◆ Aim of the exercise
Repeat the entire listing exactly as written.
*** Opening of Dataset extract ***
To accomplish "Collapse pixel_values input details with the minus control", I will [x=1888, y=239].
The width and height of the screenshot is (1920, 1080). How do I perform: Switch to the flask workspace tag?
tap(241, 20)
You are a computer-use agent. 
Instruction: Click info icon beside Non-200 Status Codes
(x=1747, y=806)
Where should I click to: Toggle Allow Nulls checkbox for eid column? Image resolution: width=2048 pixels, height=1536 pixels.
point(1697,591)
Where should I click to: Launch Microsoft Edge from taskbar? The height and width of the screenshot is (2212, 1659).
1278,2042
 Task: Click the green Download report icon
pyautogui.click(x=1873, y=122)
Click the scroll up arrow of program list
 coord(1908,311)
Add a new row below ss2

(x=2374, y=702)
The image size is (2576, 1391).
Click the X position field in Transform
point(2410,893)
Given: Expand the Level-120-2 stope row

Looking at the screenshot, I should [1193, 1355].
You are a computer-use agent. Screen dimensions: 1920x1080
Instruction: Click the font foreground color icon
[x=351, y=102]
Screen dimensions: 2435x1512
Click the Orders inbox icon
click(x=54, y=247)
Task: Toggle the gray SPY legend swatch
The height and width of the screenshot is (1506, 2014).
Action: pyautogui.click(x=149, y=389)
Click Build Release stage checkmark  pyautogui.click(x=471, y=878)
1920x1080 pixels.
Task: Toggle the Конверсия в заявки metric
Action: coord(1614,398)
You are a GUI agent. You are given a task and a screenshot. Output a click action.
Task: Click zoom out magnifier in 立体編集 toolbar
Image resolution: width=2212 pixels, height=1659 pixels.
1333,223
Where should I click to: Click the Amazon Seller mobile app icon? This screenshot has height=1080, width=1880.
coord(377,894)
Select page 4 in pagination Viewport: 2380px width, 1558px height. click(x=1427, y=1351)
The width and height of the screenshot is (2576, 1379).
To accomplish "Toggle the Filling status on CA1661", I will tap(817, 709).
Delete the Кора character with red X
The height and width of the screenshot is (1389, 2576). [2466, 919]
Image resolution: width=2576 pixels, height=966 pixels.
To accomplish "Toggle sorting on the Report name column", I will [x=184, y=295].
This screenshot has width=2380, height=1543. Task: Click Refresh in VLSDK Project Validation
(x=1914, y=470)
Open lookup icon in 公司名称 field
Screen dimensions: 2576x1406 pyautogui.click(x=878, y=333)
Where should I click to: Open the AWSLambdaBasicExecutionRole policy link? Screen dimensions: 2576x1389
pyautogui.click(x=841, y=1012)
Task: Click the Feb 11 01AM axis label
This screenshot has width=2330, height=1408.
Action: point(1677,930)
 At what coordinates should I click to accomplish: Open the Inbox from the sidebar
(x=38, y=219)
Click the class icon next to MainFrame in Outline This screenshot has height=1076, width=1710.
*** Close of Dataset extract ***
◆ Final answer
To accomplish "Collapse pixel_values input details with the minus control", I will [x=1888, y=239].
The width and height of the screenshot is (1920, 1080). How do I perform: Switch to the flask workspace tag?
tap(241, 20)
You are a computer-use agent. 
Instruction: Click info icon beside Non-200 Status Codes
(x=1747, y=806)
Where should I click to: Toggle Allow Nulls checkbox for eid column? Image resolution: width=2048 pixels, height=1536 pixels.
point(1697,591)
Where should I click to: Launch Microsoft Edge from taskbar? The height and width of the screenshot is (2212, 1659).
1278,2042
 Task: Click the green Download report icon
pyautogui.click(x=1873, y=122)
Click the scroll up arrow of program list
 coord(1908,311)
Add a new row below ss2

(x=2374, y=702)
The image size is (2576, 1391).
Click the X position field in Transform
point(2410,893)
Given: Expand the Level-120-2 stope row

Looking at the screenshot, I should [1193, 1355].
You are a computer-use agent. Screen dimensions: 1920x1080
Instruction: Click the font foreground color icon
[x=351, y=102]
Screen dimensions: 2435x1512
Click the Orders inbox icon
click(x=54, y=247)
Task: Toggle the gray SPY legend swatch
The height and width of the screenshot is (1506, 2014).
Action: pyautogui.click(x=149, y=389)
Click Build Release stage checkmark  pyautogui.click(x=471, y=878)
1920x1080 pixels.
Task: Toggle the Конверсия в заявки metric
Action: coord(1614,398)
You are a GUI agent. You are given a task and a screenshot. Output a click action.
Task: Click zoom out magnifier in 立体編集 toolbar
Image resolution: width=2212 pixels, height=1659 pixels.
1333,223
Where should I click to: Click the Amazon Seller mobile app icon? This screenshot has height=1080, width=1880.
coord(377,894)
Select page 4 in pagination Viewport: 2380px width, 1558px height. click(x=1427, y=1351)
The width and height of the screenshot is (2576, 1379).
To accomplish "Toggle the Filling status on CA1661", I will tap(817, 709).
Delete the Кора character with red X
The height and width of the screenshot is (1389, 2576). [2466, 919]
Image resolution: width=2576 pixels, height=966 pixels.
To accomplish "Toggle sorting on the Report name column", I will [x=184, y=295].
This screenshot has width=2380, height=1543. Task: Click Refresh in VLSDK Project Validation
(x=1914, y=470)
Open lookup icon in 公司名称 field
Screen dimensions: 2576x1406 pyautogui.click(x=878, y=333)
Where should I click to: Open the AWSLambdaBasicExecutionRole policy link? Screen dimensions: 2576x1389
pyautogui.click(x=841, y=1012)
Task: Click the Feb 11 01AM axis label
This screenshot has width=2330, height=1408.
Action: point(1677,930)
 At what coordinates should I click to accomplish: Open the Inbox from the sidebar
(x=38, y=219)
Click the class icon next to MainFrame in Outline This screenshot has height=1076, width=1710.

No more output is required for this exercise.